--- Material for this task ---

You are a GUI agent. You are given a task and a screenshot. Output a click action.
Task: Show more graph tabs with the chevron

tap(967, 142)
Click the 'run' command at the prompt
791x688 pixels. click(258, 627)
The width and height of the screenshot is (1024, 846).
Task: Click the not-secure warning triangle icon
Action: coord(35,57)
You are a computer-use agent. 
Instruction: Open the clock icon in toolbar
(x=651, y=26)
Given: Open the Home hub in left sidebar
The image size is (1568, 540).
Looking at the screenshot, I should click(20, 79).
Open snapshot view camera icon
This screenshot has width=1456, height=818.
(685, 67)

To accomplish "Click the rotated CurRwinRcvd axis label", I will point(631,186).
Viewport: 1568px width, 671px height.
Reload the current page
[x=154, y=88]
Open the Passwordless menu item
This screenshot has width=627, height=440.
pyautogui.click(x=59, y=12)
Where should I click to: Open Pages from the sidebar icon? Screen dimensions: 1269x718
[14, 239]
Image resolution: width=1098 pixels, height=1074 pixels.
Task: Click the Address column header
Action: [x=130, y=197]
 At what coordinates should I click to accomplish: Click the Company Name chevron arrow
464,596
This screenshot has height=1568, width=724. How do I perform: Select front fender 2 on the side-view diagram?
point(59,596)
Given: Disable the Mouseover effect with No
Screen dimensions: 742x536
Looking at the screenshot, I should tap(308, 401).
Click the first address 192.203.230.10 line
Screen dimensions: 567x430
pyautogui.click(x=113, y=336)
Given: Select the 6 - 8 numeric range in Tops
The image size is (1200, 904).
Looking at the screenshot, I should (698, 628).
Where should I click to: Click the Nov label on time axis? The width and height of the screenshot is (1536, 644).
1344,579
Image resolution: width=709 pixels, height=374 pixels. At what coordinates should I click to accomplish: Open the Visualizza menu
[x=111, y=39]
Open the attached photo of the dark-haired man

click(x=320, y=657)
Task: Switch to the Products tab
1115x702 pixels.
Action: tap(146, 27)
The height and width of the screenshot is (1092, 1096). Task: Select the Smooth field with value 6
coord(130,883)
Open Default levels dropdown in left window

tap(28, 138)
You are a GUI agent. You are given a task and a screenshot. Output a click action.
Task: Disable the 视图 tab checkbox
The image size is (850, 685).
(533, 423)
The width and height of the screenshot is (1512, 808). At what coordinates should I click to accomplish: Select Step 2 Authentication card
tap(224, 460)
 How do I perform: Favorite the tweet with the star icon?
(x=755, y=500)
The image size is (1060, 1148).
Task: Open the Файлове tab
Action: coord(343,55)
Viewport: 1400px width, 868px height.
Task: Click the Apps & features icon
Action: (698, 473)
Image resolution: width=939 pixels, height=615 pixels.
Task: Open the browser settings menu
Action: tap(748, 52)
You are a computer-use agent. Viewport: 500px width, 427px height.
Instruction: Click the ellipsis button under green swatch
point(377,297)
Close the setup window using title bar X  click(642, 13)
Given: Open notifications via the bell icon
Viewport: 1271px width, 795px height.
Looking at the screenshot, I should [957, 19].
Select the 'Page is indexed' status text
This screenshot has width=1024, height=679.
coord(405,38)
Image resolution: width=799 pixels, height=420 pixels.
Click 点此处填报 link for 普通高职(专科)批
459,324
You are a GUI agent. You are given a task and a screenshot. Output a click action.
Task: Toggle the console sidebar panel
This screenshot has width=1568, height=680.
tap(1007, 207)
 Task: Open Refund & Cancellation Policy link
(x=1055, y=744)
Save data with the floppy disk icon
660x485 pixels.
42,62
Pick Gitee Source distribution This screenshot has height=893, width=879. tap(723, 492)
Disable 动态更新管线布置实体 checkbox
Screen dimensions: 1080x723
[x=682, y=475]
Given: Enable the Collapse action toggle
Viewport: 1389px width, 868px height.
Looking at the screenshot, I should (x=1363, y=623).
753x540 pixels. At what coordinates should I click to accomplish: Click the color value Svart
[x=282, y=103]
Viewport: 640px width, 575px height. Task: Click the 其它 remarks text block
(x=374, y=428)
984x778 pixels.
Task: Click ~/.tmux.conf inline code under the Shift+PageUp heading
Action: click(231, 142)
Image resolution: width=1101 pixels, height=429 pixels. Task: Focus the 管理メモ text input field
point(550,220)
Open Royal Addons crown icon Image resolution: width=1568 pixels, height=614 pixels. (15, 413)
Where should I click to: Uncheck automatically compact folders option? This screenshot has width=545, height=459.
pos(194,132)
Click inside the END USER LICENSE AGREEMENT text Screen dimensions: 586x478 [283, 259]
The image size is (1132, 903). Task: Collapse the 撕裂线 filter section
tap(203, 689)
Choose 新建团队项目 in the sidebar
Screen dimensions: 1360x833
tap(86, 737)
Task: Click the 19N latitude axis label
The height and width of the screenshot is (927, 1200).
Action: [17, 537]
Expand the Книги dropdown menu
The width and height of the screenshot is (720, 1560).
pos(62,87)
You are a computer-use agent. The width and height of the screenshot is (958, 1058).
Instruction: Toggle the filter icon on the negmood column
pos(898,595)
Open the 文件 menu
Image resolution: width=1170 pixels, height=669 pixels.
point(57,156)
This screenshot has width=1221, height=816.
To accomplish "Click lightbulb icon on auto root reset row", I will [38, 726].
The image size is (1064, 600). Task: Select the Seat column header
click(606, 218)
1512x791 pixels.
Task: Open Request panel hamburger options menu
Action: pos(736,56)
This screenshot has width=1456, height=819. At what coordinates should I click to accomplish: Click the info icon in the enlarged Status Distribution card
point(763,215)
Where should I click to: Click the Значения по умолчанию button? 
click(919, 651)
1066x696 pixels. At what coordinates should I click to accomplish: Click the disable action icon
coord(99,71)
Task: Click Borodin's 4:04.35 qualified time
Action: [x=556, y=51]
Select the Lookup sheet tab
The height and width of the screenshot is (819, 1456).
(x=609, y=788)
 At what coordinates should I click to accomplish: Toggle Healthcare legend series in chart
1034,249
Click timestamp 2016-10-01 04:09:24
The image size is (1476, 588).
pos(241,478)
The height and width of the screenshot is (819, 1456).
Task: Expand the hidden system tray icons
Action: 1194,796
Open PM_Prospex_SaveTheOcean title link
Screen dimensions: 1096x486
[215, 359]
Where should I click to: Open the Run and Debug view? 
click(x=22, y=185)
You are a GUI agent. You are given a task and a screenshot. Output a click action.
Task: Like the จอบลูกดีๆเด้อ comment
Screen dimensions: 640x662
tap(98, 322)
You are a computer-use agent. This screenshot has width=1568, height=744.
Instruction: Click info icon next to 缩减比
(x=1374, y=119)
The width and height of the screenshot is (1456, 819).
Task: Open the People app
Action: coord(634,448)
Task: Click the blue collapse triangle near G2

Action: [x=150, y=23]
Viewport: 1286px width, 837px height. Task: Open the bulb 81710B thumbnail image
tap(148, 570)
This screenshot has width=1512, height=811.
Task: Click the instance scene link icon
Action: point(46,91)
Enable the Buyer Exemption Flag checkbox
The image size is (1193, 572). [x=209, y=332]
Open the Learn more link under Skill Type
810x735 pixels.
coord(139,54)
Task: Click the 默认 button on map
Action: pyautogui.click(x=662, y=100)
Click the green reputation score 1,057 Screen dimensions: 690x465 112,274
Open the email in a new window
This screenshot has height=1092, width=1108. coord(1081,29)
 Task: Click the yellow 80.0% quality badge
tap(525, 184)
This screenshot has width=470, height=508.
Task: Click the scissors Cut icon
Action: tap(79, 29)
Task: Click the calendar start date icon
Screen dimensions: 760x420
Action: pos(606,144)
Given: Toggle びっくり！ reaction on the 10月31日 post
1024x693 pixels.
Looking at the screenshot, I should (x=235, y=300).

---

Instructions for the task: Rewrite all the rows above, changing "Where should I click to" to "Which spot should I click to" wherever it appears and leaving everything else unchanged.

Completed task:
You are a GUI agent. You are given a task and a screenshot. Output a click action.
Task: Show more graph tabs with the chevron

tap(967, 142)
Click the 'run' command at the prompt
791x688 pixels. click(258, 627)
The width and height of the screenshot is (1024, 846).
Task: Click the not-secure warning triangle icon
Action: coord(35,57)
You are a computer-use agent. 
Instruction: Open the clock icon in toolbar
(x=651, y=26)
Given: Open the Home hub in left sidebar
The image size is (1568, 540).
Looking at the screenshot, I should click(20, 79).
Open snapshot view camera icon
This screenshot has width=1456, height=818.
(685, 67)

To accomplish "Click the rotated CurRwinRcvd axis label", I will point(631,186).
Viewport: 1568px width, 671px height.
Reload the current page
[x=154, y=88]
Open the Passwordless menu item
This screenshot has width=627, height=440.
pyautogui.click(x=59, y=12)
Which spot should I click to: Open Pages from the sidebar icon? Screen dimensions: 1269x718
[14, 239]
Image resolution: width=1098 pixels, height=1074 pixels.
Task: Click the Address column header
Action: [x=130, y=197]
 At what coordinates should I click to accomplish: Click the Company Name chevron arrow
464,596
This screenshot has height=1568, width=724. How do I perform: Select front fender 2 on the side-view diagram?
point(59,596)
Given: Disable the Mouseover effect with No
Screen dimensions: 742x536
Looking at the screenshot, I should tap(308, 401).
Click the first address 192.203.230.10 line
Screen dimensions: 567x430
pyautogui.click(x=113, y=336)
Given: Select the 6 - 8 numeric range in Tops
The image size is (1200, 904).
Looking at the screenshot, I should (698, 628).
Which spot should I click to: Click the Nov label on time axis? The width and height of the screenshot is (1536, 644).
1344,579
Image resolution: width=709 pixels, height=374 pixels. At what coordinates should I click to accomplish: Open the Visualizza menu
[x=111, y=39]
Open the attached photo of the dark-haired man

click(x=320, y=657)
Task: Switch to the Products tab
1115x702 pixels.
Action: tap(146, 27)
The height and width of the screenshot is (1092, 1096). Task: Select the Smooth field with value 6
coord(130,883)
Open Default levels dropdown in left window

tap(28, 138)
You are a GUI agent. You are given a task and a screenshot. Output a click action.
Task: Disable the 视图 tab checkbox
The image size is (850, 685).
(533, 423)
The width and height of the screenshot is (1512, 808). At what coordinates should I click to accomplish: Select Step 2 Authentication card
tap(224, 460)
 How do I perform: Favorite the tweet with the star icon?
(x=755, y=500)
The image size is (1060, 1148).
Task: Open the Файлове tab
Action: coord(343,55)
Viewport: 1400px width, 868px height.
Task: Click the Apps & features icon
Action: (698, 473)
Image resolution: width=939 pixels, height=615 pixels.
Task: Open the browser settings menu
Action: tap(748, 52)
You are a computer-use agent. Viewport: 500px width, 427px height.
Instruction: Click the ellipsis button under green swatch
point(377,297)
Close the setup window using title bar X  click(642, 13)
Given: Open notifications via the bell icon
Viewport: 1271px width, 795px height.
Looking at the screenshot, I should [957, 19].
Select the 'Page is indexed' status text
This screenshot has width=1024, height=679.
coord(405,38)
Image resolution: width=799 pixels, height=420 pixels.
Click 点此处填报 link for 普通高职(专科)批
459,324
You are a GUI agent. You are given a task and a screenshot. Output a click action.
Task: Toggle the console sidebar panel
This screenshot has width=1568, height=680.
tap(1007, 207)
 Task: Open Refund & Cancellation Policy link
(x=1055, y=744)
Save data with the floppy disk icon
660x485 pixels.
42,62
Pick Gitee Source distribution This screenshot has height=893, width=879. tap(723, 492)
Disable 动态更新管线布置实体 checkbox
Screen dimensions: 1080x723
[x=682, y=475]
Given: Enable the Collapse action toggle
Viewport: 1389px width, 868px height.
Looking at the screenshot, I should (x=1363, y=623).
753x540 pixels. At what coordinates should I click to accomplish: Click the color value Svart
[x=282, y=103]
Viewport: 640px width, 575px height. Task: Click the 其它 remarks text block
(x=374, y=428)
984x778 pixels.
Task: Click ~/.tmux.conf inline code under the Shift+PageUp heading
Action: click(231, 142)
Image resolution: width=1101 pixels, height=429 pixels. Task: Focus the 管理メモ text input field
point(550,220)
Open Royal Addons crown icon Image resolution: width=1568 pixels, height=614 pixels. (15, 413)
Which spot should I click to: Uncheck automatically compact folders option? This screenshot has width=545, height=459.
pos(194,132)
Click inside the END USER LICENSE AGREEMENT text Screen dimensions: 586x478 [283, 259]
The image size is (1132, 903). Task: Collapse the 撕裂线 filter section
tap(203, 689)
Choose 新建团队项目 in the sidebar
Screen dimensions: 1360x833
tap(86, 737)
Task: Click the 19N latitude axis label
The height and width of the screenshot is (927, 1200).
Action: [17, 537]
Expand the Книги dropdown menu
The width and height of the screenshot is (720, 1560).
pos(62,87)
You are a computer-use agent. The width and height of the screenshot is (958, 1058).
Instruction: Toggle the filter icon on the negmood column
pos(898,595)
Open the 文件 menu
Image resolution: width=1170 pixels, height=669 pixels.
point(57,156)
This screenshot has width=1221, height=816.
To accomplish "Click lightbulb icon on auto root reset row", I will [38, 726].
The image size is (1064, 600). Task: Select the Seat column header
click(606, 218)
1512x791 pixels.
Task: Open Request panel hamburger options menu
Action: pos(736,56)
This screenshot has width=1456, height=819. At what coordinates should I click to accomplish: Click the info icon in the enlarged Status Distribution card
point(763,215)
Which spot should I click to: Click the Значения по умолчанию button? 
click(919, 651)
1066x696 pixels. At what coordinates should I click to accomplish: Click the disable action icon
coord(99,71)
Task: Click Borodin's 4:04.35 qualified time
Action: [x=556, y=51]
Select the Lookup sheet tab
The height and width of the screenshot is (819, 1456).
(x=609, y=788)
 At what coordinates should I click to accomplish: Toggle Healthcare legend series in chart
1034,249
Click timestamp 2016-10-01 04:09:24
The image size is (1476, 588).
pos(241,478)
The height and width of the screenshot is (819, 1456).
Task: Expand the hidden system tray icons
Action: 1194,796
Open PM_Prospex_SaveTheOcean title link
Screen dimensions: 1096x486
[215, 359]
Which spot should I click to: Open the Run and Debug view? 
click(x=22, y=185)
You are a GUI agent. You are given a task and a screenshot. Output a click action.
Task: Like the จอบลูกดีๆเด้อ comment
Screen dimensions: 640x662
tap(98, 322)
You are a computer-use agent. This screenshot has width=1568, height=744.
Instruction: Click info icon next to 缩减比
(x=1374, y=119)
The width and height of the screenshot is (1456, 819).
Task: Open the People app
Action: coord(634,448)
Task: Click the blue collapse triangle near G2

Action: [x=150, y=23]
Viewport: 1286px width, 837px height. Task: Open the bulb 81710B thumbnail image
tap(148, 570)
This screenshot has width=1512, height=811.
Task: Click the instance scene link icon
Action: point(46,91)
Enable the Buyer Exemption Flag checkbox
The image size is (1193, 572). [x=209, y=332]
Open the Learn more link under Skill Type
810x735 pixels.
coord(139,54)
Task: Click the 默认 button on map
Action: pyautogui.click(x=662, y=100)
Click the green reputation score 1,057 Screen dimensions: 690x465 112,274
Open the email in a new window
This screenshot has height=1092, width=1108. coord(1081,29)
 Task: Click the yellow 80.0% quality badge
tap(525, 184)
This screenshot has width=470, height=508.
Task: Click the scissors Cut icon
Action: tap(79, 29)
Task: Click the calendar start date icon
Screen dimensions: 760x420
Action: pos(606,144)
Given: Toggle びっくり！ reaction on the 10月31日 post
1024x693 pixels.
Looking at the screenshot, I should (x=235, y=300).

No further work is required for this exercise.